ENTRE O ALGORITMO E A NORMA: Limites Constitucionais à Governança da IA e ao Ativismo Identitário
Resumo
O presente trabalho analisa o movimento woke e a incorporação da inteligência artificial no âmbito corporativo e laboral sob a perspectiva do Direito Constitucional, do Direito do Trabalho e dos direitos humanos. Parte-se de uma abordagem histórica e normativa para examinar como valores morais associados à justiça social, frequentemente vinculados ao princípio da beneficência e às agendas internacionais de direitos humanos, vêm sendo operacionalizados por sistemas algorítmicos utilizados na gestão de pessoas, moderação de condutas e avaliação comportamental.

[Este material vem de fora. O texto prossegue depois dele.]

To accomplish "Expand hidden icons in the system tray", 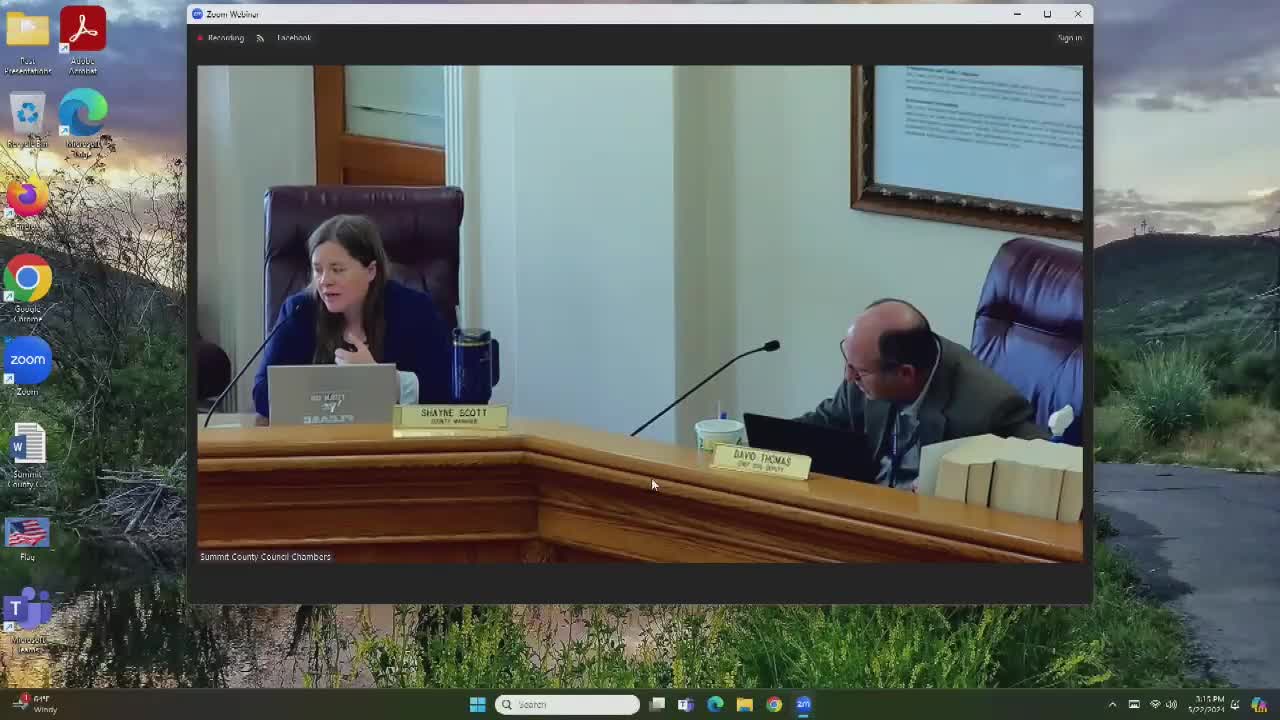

O estudo problematiza o surgimento de uma moral algorítmica que atua como forma de normatividade paralela, não eleita e não submetida aos mecanismos clássicos de controle constitucional, com impactos diretos sobre a liberdade de expressão, a dignidade da pessoa humana e o valor social do trabalho. A metodologia é qualitativa, baseada em revisão bibliográfica, análise constitucional e exame crítico da governança corporativa da IA. Conclui-se que a atuação empresarial mediada por algoritmos deve observar limites constitucionais e trabalhistas claros, cabendo à Justiça do Trabalho papel central na contenção de práticas de coerção moral e assédio algorítmico incompatíveis com a democracia.